Sorry, not sure why this showed up 2x. Apologies.
very good.
Featuring Nick Gillespie?? More like Tom Woods who was on every segment, and rightfully so.
As a libertarian I have to say I like silent cal better than jefferson.
Interesting stuff, but I was wondering why it skipped over the segment about Lincoln. Not only was Nick lacking but Napolitano had to resort to the cherry picking hack DiLorenzo to back up his anti-Lincoln rant. Lincoln like Jefferson believed in a limited federal government, strict view of the Constitutional powers and the natural rights of all people. He repeats this numerous times in the Lincoln-Douglas debates by saying that blacks are entitled to life, liberty and the ability to keep the profits of their own work. Yes, he spoke of an inability for blacks to live and associate with whites, but remember when he lived and who he was speaking to. He even said that it could be 100 years before America was ready to treat blacks as equals...an estimate he was pretty close on.
As for his suspension of habeas corpus, it is a power given to the federal government in times of rebellion. Unfortunately, Congress was not in session at the time so Lincoln suspended the writ and had it confirmed when Congress came to session. Furthermore, nearly all of those imprisoned by the Lincoln were released within a short amount of time once the initial secession panic had abated.
I also like how they use the limited nature of the Emancipation Proclamation as evidence against Lincoln; Lincoln limited the EP because he knew that was all the Constitution allowed him to do. To use this and his push to return blacks to Africa as proof of his diabolical racists nature is laughable. He truly believed that whites would never accept blacks as equals (something post Civil War history seems to confirm for at least 100 years like Lincoln had asserted), and that deportation would be best for them.
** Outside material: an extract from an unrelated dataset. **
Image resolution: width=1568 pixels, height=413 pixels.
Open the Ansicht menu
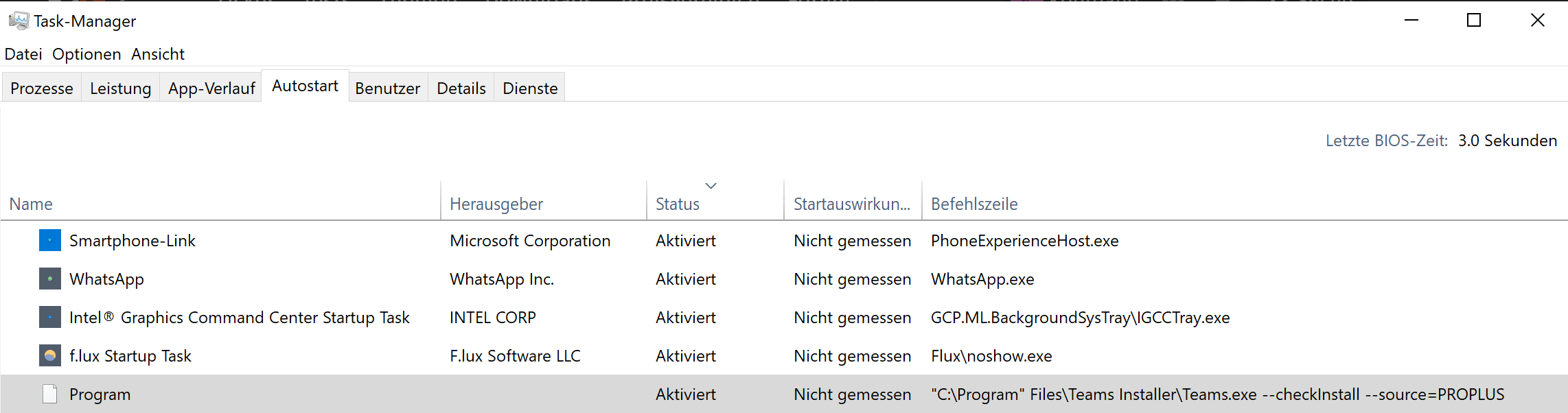pyautogui.click(x=158, y=54)
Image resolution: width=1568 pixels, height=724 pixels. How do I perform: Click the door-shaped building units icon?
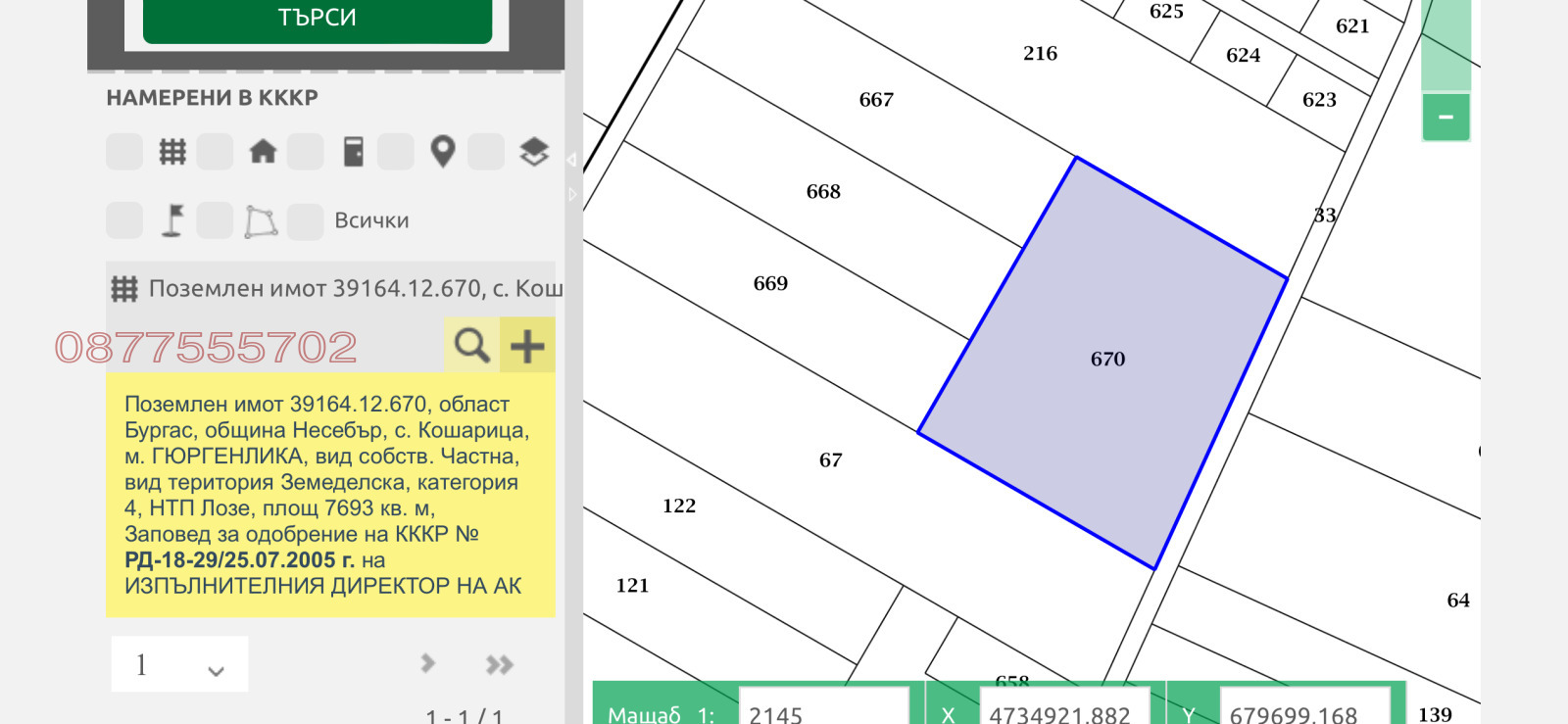pos(354,152)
It would be nice if Napolitano read some primary source material about and by Lincoln before relying on hacks like DiLorenzo. Yes, by todays standard Lincoln was a racist, but he was a man torn between his strong belief in the idea of inalienable natural rights and his culturally ingrained racism. This is something that his beloved Jefferson also struggled with, but where Lincoln choose to set men free, Jefferson died content to keep his slaves in eternal bondage. I know who I would judge to the more libertarian of the two.
Benjamin
I forgot to add that a quick Google search on "Freedom Watch President's Day" will bring up videos from the episode in question and allow one to watch the lincoln segment.